Results Study population A total of 1209 patients at 86 centres were enrolled in the study between February 1996 and October 1998. Of these, 603 patients were randomly allocated to receive picotamide and 606 to receive aspirin (Fig. 1). The median duration of the follow-up was 2 years (interquartile range 1.9–2.1). During the study, 32 patients (5.3%) in the picotamide group and 26 (4.3%) in the aspirin group were lost to follow-up and therefore had no endpoint data. In total, 319 patients (26.4%) prematurely discontinued study drugs. Of these, 159 (26.4%) patients were in the picotamide group and 160 (26.4%) in the aspirin group. The reasons for premature withdrawal from the study were similar in the two groups. Adverse events were the most common reason for discontinuation (11.9% and 14.4% in the picotamide and aspirin groups, respectively) followed by withdrawal of consent (10.1% and 8.6%), taking contraindicated medications (1.5% and 1.3%), non-compliance (1.2% and 0.8%) and other reasons (1.7% and 1.3%).

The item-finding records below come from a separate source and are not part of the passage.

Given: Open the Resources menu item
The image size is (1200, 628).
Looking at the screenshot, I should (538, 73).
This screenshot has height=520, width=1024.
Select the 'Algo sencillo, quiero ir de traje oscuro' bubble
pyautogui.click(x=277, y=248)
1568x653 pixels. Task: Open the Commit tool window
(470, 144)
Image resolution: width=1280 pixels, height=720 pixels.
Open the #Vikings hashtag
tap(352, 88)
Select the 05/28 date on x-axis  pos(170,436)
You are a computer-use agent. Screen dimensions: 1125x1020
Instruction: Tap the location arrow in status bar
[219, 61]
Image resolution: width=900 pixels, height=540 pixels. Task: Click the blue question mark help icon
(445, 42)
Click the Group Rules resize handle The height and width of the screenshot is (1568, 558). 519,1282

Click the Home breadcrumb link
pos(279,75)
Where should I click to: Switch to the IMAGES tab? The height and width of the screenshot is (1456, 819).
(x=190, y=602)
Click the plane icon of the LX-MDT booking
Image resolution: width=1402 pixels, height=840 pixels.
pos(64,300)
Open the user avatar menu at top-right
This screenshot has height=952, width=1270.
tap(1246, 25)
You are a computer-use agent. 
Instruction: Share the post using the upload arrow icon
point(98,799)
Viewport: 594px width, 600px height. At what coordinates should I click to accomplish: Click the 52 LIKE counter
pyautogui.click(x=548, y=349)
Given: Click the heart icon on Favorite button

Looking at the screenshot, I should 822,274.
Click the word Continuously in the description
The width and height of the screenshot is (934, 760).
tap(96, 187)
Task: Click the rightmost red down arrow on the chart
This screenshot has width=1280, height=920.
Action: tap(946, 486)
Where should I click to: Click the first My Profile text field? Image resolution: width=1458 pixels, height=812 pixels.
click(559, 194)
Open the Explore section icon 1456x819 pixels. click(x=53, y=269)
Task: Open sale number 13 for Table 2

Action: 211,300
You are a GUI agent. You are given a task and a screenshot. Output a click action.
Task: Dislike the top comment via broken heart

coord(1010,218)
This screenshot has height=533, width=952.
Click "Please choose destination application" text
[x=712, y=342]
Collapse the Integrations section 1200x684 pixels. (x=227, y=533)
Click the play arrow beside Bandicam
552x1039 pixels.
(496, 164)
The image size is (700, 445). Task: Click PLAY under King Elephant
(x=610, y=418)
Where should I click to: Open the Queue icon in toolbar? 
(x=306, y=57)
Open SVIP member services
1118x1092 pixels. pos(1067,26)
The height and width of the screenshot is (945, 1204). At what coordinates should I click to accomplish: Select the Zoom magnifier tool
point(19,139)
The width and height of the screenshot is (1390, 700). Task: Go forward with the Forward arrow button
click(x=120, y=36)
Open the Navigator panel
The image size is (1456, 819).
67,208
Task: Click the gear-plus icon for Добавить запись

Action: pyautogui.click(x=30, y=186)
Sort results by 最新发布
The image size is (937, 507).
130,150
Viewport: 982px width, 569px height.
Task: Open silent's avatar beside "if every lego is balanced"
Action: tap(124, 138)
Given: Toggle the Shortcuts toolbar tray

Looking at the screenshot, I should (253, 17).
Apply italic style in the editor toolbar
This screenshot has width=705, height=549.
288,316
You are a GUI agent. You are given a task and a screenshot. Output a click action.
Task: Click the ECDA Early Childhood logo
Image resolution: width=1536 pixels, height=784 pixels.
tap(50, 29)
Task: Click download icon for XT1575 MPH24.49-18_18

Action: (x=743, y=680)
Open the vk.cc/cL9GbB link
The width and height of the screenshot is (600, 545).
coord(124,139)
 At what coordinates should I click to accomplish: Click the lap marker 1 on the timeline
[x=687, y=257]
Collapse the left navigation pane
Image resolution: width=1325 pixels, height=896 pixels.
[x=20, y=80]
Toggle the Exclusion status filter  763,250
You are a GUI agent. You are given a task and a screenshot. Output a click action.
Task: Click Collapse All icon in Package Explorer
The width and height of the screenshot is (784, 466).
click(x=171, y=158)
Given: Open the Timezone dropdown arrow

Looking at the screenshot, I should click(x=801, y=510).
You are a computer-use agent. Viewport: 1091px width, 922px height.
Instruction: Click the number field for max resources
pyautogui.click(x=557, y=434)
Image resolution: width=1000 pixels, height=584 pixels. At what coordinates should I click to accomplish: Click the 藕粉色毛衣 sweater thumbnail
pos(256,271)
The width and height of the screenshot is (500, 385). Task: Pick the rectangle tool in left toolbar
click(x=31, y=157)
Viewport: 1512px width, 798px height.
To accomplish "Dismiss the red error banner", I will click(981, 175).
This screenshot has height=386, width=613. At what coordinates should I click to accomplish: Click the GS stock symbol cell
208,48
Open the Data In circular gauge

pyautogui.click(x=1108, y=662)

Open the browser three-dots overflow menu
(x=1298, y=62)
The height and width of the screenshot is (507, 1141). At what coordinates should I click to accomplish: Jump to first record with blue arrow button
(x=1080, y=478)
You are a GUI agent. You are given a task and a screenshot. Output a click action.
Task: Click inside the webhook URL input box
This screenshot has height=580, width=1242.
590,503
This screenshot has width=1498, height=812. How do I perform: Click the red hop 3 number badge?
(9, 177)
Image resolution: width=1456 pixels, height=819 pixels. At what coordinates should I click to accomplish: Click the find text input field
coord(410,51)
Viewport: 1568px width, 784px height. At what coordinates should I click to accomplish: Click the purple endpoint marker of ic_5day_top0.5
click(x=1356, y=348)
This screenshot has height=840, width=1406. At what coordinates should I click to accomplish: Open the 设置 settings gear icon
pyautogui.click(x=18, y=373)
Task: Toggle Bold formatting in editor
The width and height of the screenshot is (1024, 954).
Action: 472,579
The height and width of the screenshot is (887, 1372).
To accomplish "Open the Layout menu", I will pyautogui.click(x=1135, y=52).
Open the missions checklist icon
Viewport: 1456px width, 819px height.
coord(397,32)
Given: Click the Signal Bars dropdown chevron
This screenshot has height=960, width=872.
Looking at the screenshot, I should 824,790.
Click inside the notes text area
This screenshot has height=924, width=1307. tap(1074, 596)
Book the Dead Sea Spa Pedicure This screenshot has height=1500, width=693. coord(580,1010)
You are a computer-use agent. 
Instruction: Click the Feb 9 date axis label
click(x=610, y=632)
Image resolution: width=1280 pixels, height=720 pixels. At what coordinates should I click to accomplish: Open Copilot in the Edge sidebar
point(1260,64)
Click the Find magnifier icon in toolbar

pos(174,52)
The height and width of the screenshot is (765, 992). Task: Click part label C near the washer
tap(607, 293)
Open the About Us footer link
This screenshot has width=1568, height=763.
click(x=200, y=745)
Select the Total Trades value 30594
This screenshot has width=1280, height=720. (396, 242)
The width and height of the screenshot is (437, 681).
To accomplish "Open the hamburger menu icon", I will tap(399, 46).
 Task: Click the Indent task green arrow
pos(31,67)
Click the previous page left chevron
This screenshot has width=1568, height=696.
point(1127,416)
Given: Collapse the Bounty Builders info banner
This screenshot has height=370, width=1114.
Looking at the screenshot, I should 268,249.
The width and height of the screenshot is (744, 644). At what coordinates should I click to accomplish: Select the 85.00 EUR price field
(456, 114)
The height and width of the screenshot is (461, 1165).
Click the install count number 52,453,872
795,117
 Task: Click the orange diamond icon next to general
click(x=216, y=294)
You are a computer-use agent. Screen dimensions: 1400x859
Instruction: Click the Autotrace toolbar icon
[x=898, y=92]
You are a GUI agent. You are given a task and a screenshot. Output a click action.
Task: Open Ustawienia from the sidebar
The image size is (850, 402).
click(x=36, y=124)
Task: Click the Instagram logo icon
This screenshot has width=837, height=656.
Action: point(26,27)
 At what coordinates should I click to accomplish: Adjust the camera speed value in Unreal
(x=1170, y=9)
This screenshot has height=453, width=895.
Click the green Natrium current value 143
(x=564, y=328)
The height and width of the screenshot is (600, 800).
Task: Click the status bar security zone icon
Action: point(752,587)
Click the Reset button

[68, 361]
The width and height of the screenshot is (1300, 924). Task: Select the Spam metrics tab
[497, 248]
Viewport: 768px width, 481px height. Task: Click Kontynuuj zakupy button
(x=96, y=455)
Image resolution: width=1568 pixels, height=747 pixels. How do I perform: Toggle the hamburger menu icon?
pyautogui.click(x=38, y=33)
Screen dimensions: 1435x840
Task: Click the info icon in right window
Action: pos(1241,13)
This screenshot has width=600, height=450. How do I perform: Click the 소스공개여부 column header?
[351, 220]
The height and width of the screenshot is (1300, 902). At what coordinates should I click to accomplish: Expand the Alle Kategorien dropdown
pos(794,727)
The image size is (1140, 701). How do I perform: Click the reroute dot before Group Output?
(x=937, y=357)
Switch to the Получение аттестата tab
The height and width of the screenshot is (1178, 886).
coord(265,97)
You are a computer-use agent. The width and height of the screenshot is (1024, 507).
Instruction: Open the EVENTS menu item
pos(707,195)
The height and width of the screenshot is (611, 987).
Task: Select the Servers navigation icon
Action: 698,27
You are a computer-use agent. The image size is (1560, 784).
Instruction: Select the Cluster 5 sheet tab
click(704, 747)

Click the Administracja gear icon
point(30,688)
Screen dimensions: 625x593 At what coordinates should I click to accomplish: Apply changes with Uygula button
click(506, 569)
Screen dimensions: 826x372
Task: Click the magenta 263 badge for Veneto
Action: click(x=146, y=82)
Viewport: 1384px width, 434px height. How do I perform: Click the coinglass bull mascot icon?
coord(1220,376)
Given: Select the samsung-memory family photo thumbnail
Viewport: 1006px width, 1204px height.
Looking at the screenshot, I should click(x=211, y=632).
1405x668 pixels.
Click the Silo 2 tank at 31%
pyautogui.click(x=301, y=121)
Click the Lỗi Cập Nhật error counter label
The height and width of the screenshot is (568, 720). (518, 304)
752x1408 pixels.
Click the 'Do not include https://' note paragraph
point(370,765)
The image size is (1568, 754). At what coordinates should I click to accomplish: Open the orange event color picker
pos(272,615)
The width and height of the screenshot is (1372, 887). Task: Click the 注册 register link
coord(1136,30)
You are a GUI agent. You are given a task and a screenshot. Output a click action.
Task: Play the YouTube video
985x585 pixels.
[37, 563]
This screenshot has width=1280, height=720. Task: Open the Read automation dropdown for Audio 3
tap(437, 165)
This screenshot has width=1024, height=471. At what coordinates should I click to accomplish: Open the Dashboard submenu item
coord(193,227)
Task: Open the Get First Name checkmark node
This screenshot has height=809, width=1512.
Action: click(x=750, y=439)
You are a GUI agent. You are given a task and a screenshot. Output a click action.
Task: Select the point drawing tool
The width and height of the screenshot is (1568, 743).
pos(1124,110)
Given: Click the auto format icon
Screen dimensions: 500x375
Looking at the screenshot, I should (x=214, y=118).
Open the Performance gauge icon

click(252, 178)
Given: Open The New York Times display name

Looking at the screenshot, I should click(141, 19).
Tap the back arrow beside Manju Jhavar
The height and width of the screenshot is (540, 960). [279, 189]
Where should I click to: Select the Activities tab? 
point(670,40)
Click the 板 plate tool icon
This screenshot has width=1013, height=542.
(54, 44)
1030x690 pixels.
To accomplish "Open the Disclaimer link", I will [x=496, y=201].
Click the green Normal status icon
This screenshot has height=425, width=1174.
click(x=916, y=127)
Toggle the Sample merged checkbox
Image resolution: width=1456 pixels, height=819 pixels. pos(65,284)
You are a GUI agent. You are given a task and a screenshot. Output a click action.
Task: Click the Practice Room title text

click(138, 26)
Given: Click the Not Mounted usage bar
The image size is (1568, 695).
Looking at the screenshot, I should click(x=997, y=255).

Demographics and baseline characteristics The treatment groups were well-matched with respect to sex, age, BMI, mean values of blood pressure (systolic and diastolic), heart rate, cardiovascular risk factors (smoking, hypertension, hyperlipidaemia) and previous stroke or coronary heart disease. Diabetes treatment and other cardiovascular therapies were also distributed similarly between the two groups (Table 1).

Endpoints and related observations Overall mortality Mortality data were available for 571 (94.7%) and 580 (95.7%) patients in the picotamide and aspirin group, respectively.

Randomized n = 1209

Assigned picotamide n = 603 (49.9%)

Assigned aspirin n = 606 (50.1%) Lost to follow-up n = 26 (4.3%)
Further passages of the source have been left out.